**What the task asks**
Reproduce word for word the line holding "Task: Click the" and all lines after it in the data, through the end, leaving out pictures.

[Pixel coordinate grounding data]
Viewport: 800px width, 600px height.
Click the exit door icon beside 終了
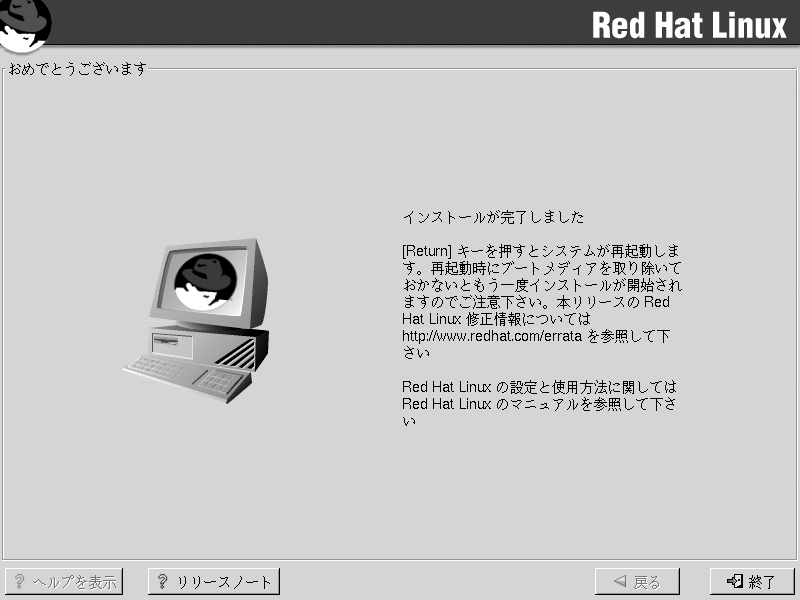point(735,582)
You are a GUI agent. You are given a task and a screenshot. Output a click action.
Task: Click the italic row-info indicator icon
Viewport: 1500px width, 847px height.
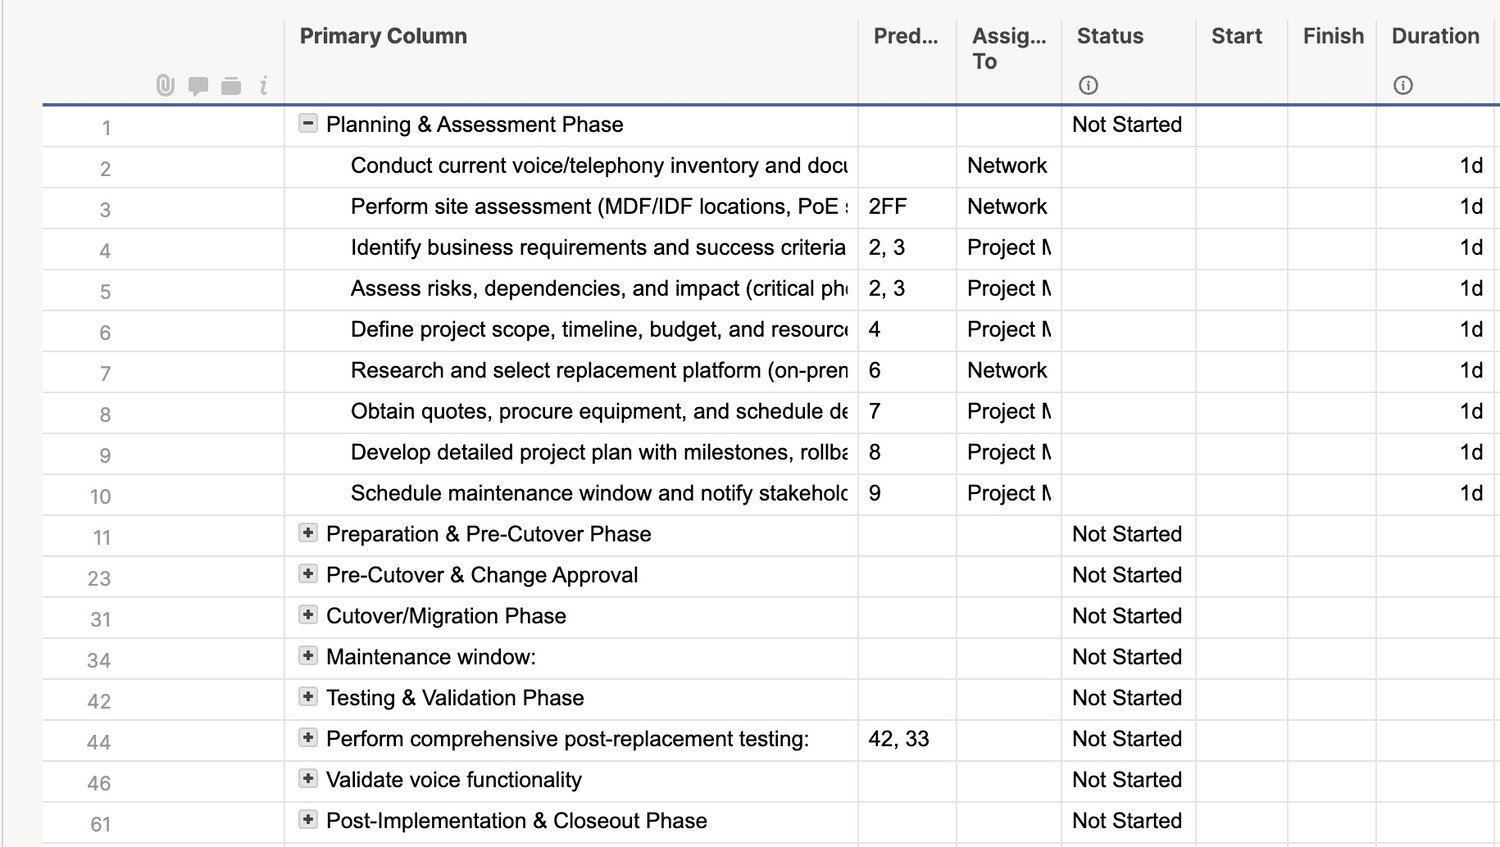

**Solution below**
Task: Click the italic row-info indicator icon
Viewport: 1500px width, 847px height.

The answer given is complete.